Consider this example in 2 dimensions:

a = np.array([[1, 2, 3, 4, 5, 6],
              [-2, 1, 2, 3, 4, 5]])

print(np.where(a > 2))

(array([0, 0, 0, 0, 1, 1, 1], dtype=int64),
 array([2, 3, 4, 5, 3, 4, 5], dtype=int64))

As you can see, the first element of the tuple refers to the first dimension of relevant elements; the second element refers to the second dimension.

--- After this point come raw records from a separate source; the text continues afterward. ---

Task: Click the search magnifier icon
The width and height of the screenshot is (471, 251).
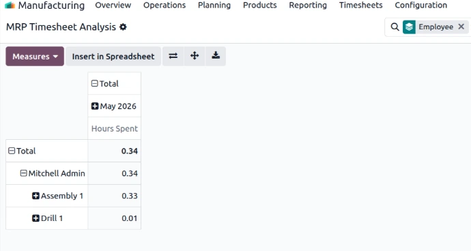Action: pyautogui.click(x=395, y=27)
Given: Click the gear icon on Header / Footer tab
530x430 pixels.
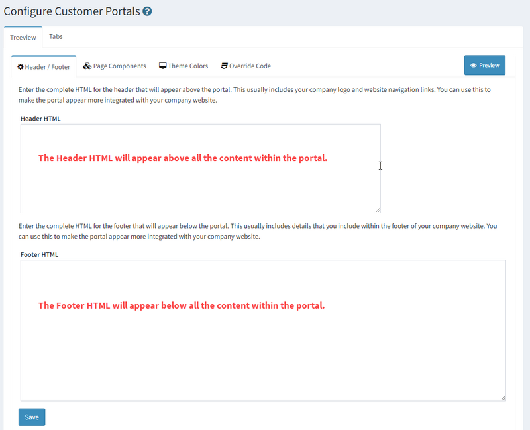Looking at the screenshot, I should pos(21,67).

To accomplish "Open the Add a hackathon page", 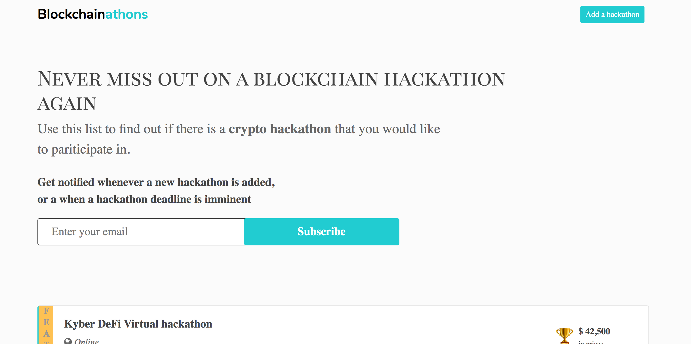I will 612,14.
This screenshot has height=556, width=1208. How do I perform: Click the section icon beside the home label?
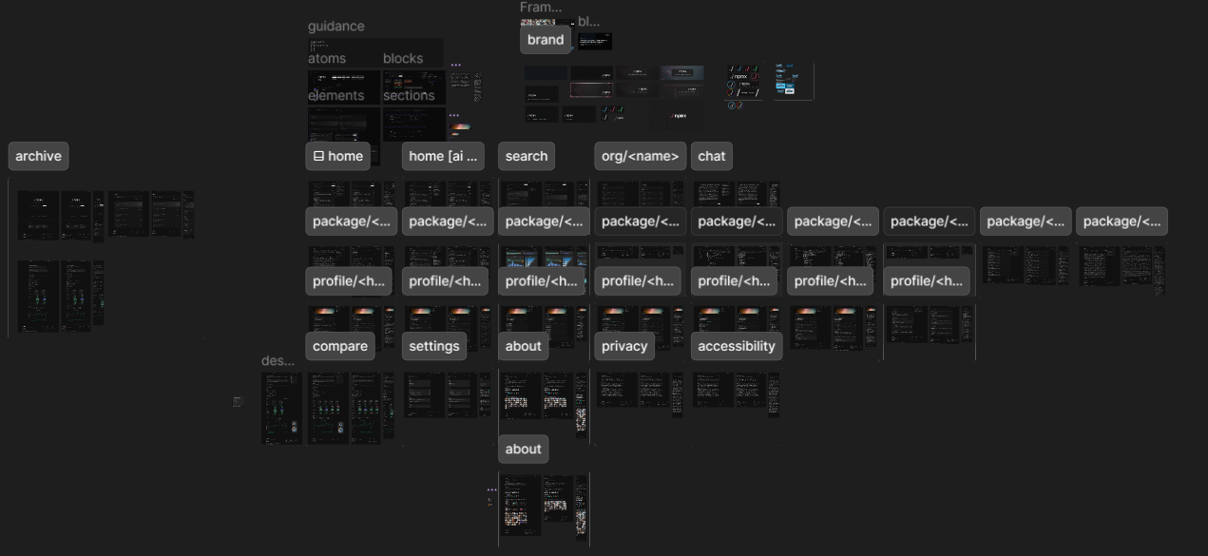pyautogui.click(x=318, y=157)
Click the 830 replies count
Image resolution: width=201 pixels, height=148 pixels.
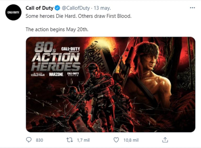pos(39,140)
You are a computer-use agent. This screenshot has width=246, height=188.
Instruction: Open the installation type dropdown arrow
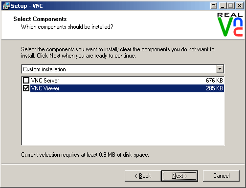click(x=220, y=69)
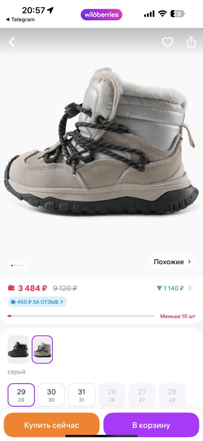The width and height of the screenshot is (203, 441).
Task: Tap the red wallet price icon
Action: pos(12,288)
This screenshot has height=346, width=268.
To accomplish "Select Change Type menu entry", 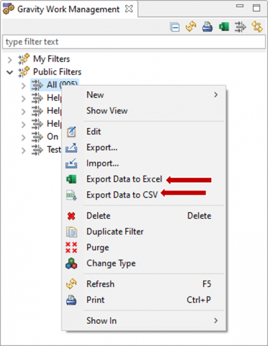I will point(111,264).
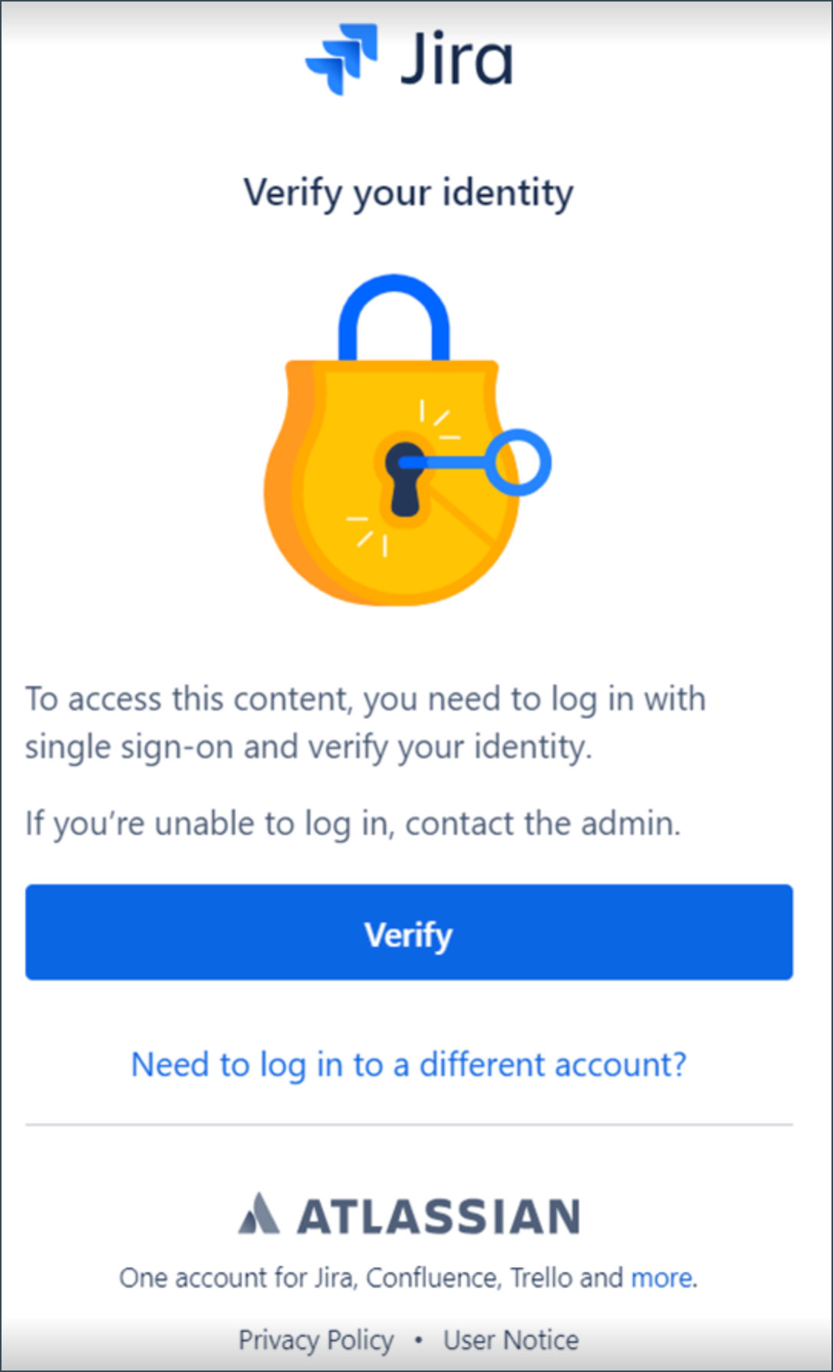Open the Privacy Policy link
Image resolution: width=833 pixels, height=1372 pixels.
[316, 1340]
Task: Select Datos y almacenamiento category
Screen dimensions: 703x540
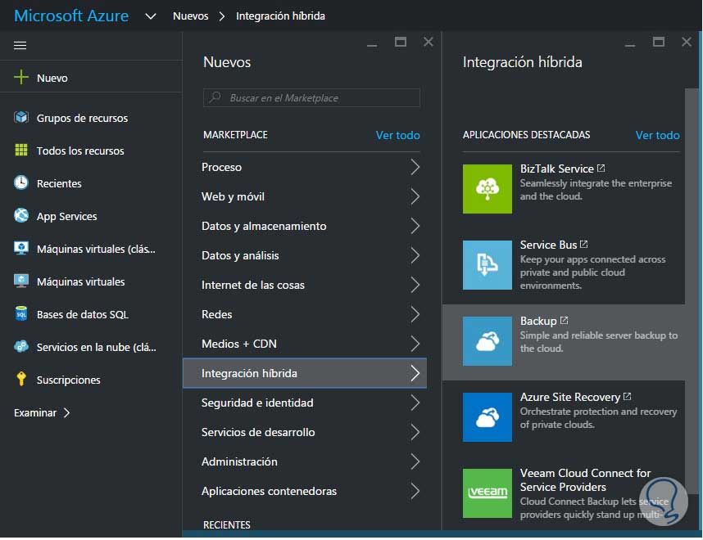Action: click(x=264, y=226)
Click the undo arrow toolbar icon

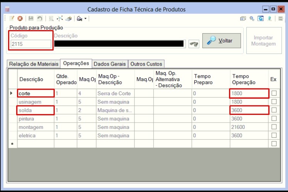39,19
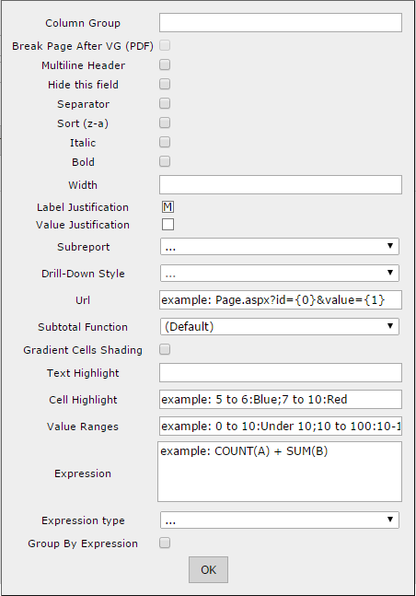Click the OK button
The height and width of the screenshot is (596, 416).
tap(208, 570)
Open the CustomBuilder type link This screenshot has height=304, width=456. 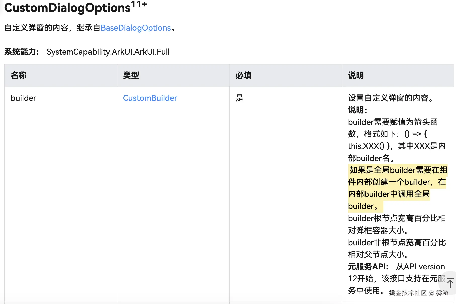click(x=150, y=98)
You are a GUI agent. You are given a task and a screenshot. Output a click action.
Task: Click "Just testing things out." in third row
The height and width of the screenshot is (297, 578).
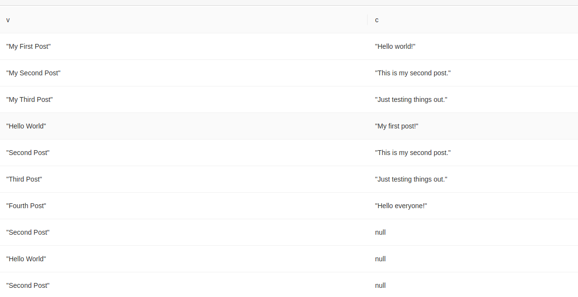[411, 99]
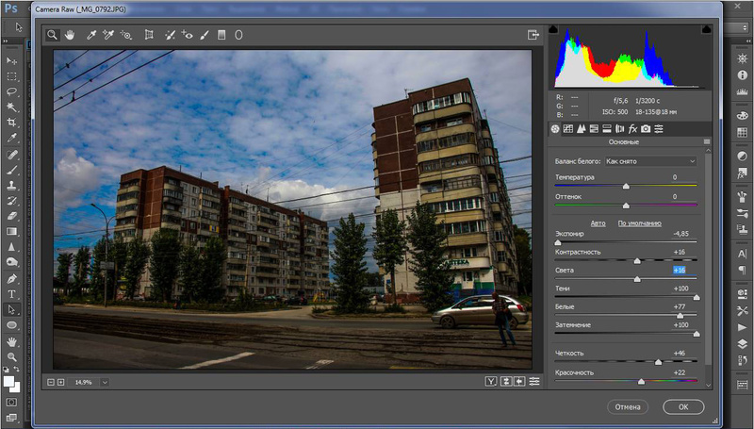Open the Effects (fx) tab
Viewport: 754px width, 429px height.
click(632, 128)
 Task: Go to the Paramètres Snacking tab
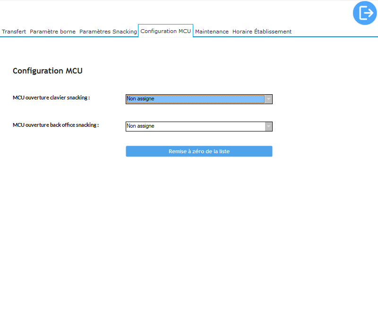click(x=108, y=32)
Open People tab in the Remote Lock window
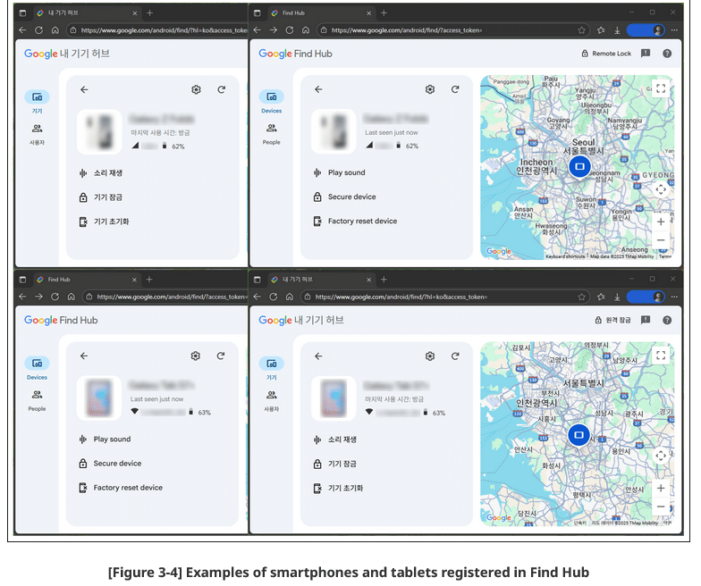This screenshot has width=701, height=586. (271, 133)
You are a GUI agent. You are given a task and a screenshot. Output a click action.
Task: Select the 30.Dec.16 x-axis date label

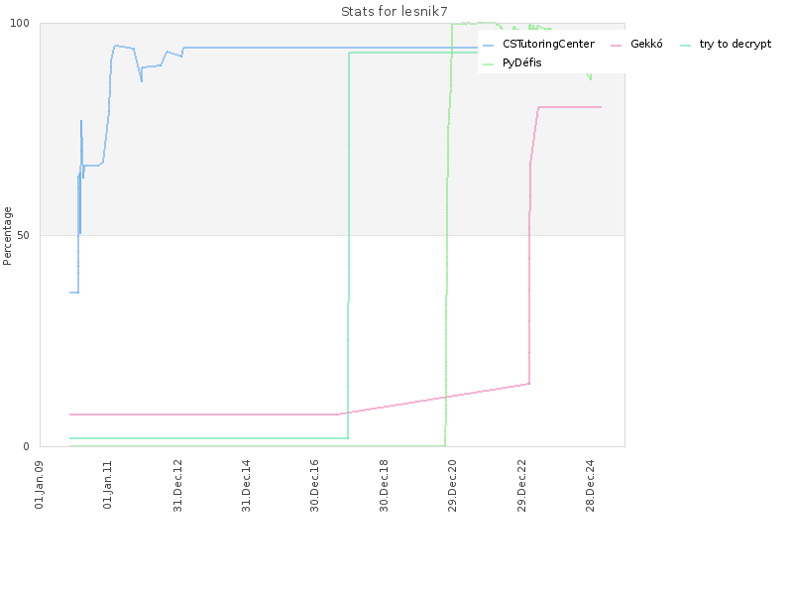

This is a convention numpy often uses. You will see it also when you ask for the shape of an array, i.e. the shape of a 1-dimensional array will return a tuple with 1 element:

a = np.array([[1, 2, 3, 4, 5, 6],
              [-2, 1, 2, 3, 4, 5]])

print(a.shape, a.ndim)  # (2, 6) 2

b = np.array([1, 2, 3, 4, 5, 6])

print(b.shape, b.ndim)  # (6,) 1
Answered By: jpp

For consistency: the length of the tuple matches the number of dimensions of the input array.

>>> np.where(np.ones((1)) > 0)
(array([0]),)
>>> np.where(np.ones((1,1)) > 0)
(array([0]), array([0]))
>>> np.where(np.ones((1,1,1)) > 0)
(array([0]), array([0]), array([0]))

Making the 1-d case return an array instead of a tuple would cause inhomogeneous return types. If the caller code is dealing with input data of arbitrary shape, then the programmer would have to special-case handling for 1-d inputs in the return value.

Answered By: wim

From the documentation of np.where

If only condition is given, return the tuple condition.nonzero(), the indices where condition is True

So we look into the documentation of ‘np.nonzero’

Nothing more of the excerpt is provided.